TO BE DONE: Copy these lines verbatim, everything from the line containing "Remove the Dynamic web requests filter" down to the line containing "the Discard Layer", and leave out the pictures.

DATA IN THIS EXERCISE:
********

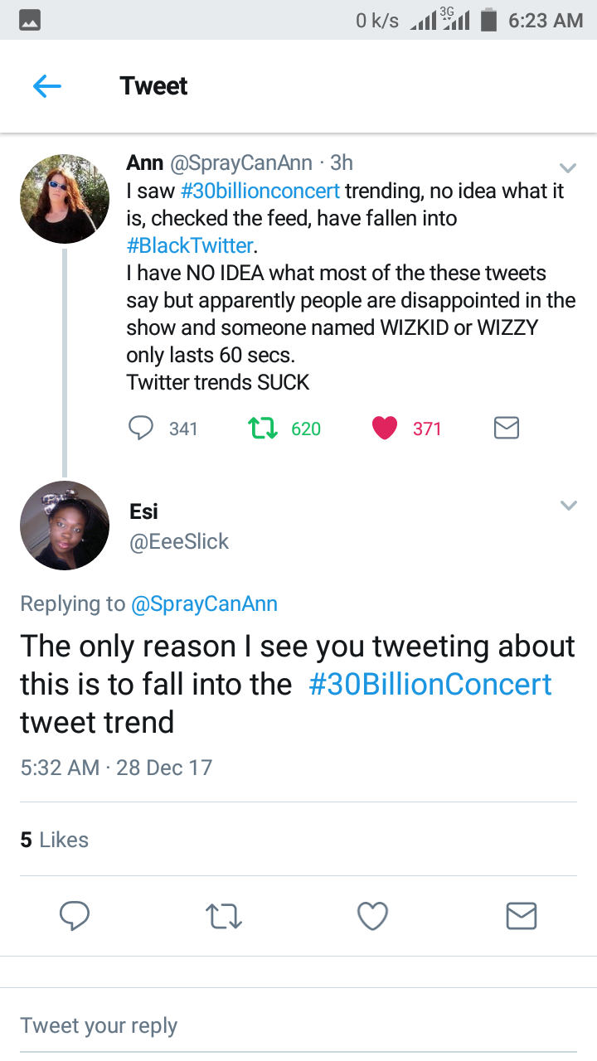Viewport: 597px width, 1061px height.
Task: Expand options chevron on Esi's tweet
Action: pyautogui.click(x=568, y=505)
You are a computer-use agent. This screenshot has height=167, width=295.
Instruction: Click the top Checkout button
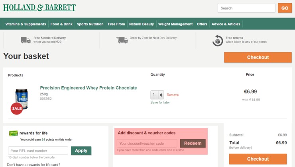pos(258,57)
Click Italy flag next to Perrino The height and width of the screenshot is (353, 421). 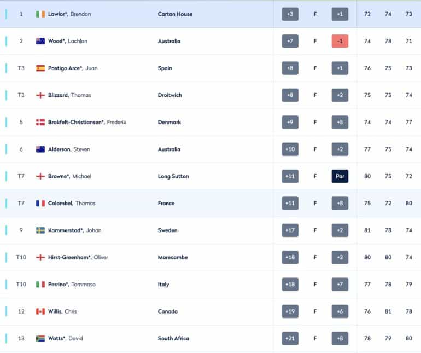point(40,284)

********

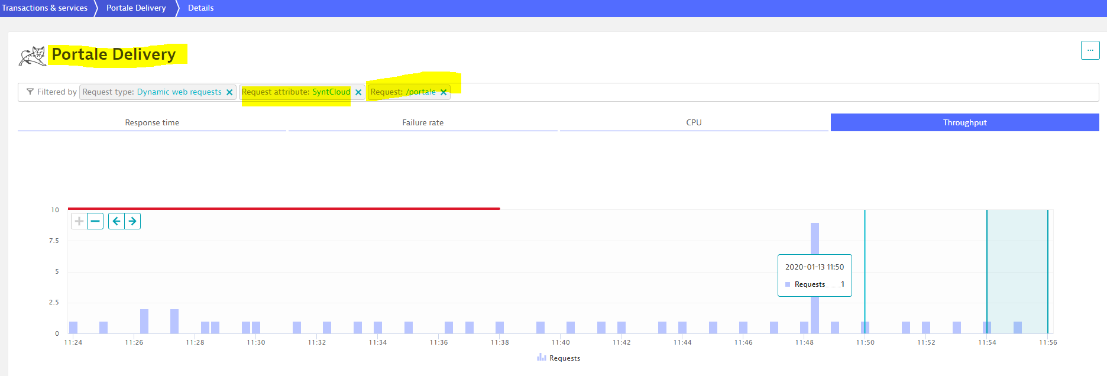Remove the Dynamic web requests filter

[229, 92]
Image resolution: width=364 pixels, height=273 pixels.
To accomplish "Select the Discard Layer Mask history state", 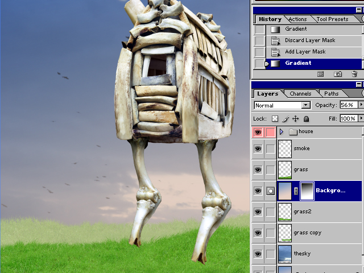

********

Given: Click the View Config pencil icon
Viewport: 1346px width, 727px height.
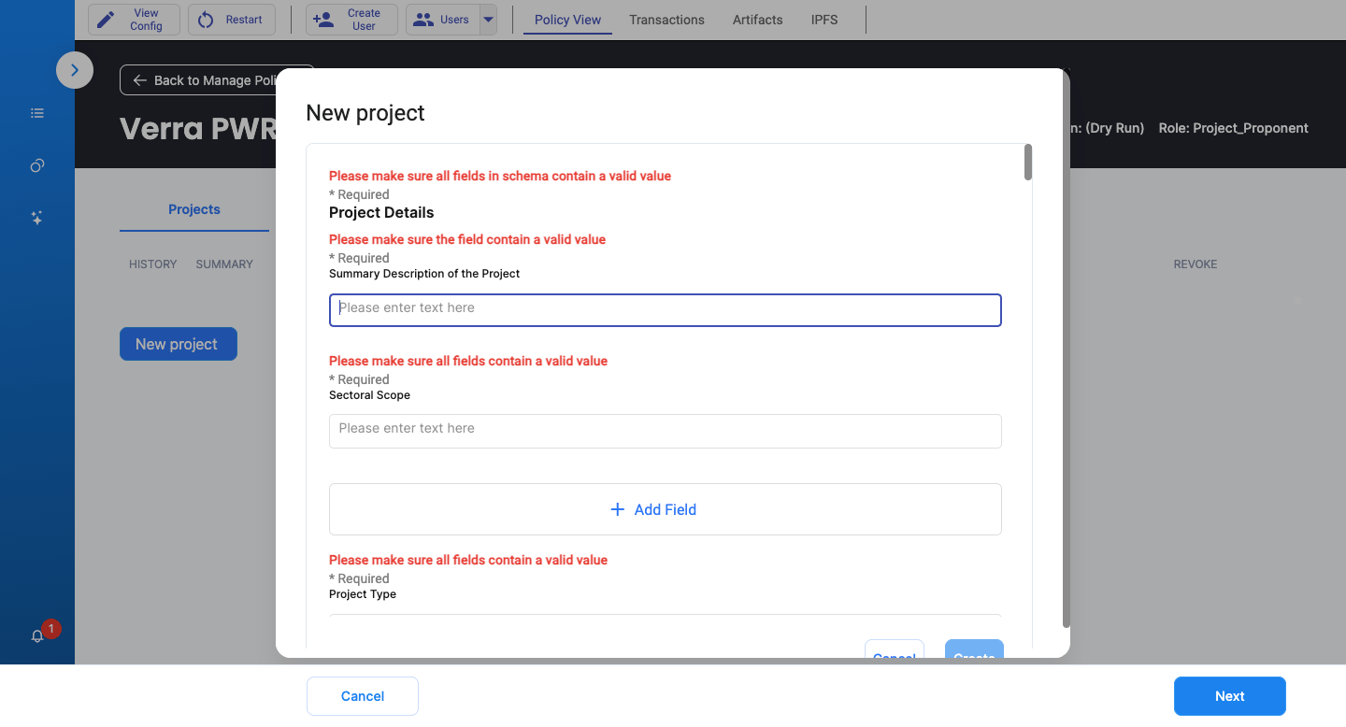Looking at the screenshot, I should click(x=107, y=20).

********

SOLUTION BELOW:
Remove the Dynamic web requests filter

[229, 92]
Image resolution: width=364 pixels, height=273 pixels.
To accomplish "Select the Discard Layer Mask history state", 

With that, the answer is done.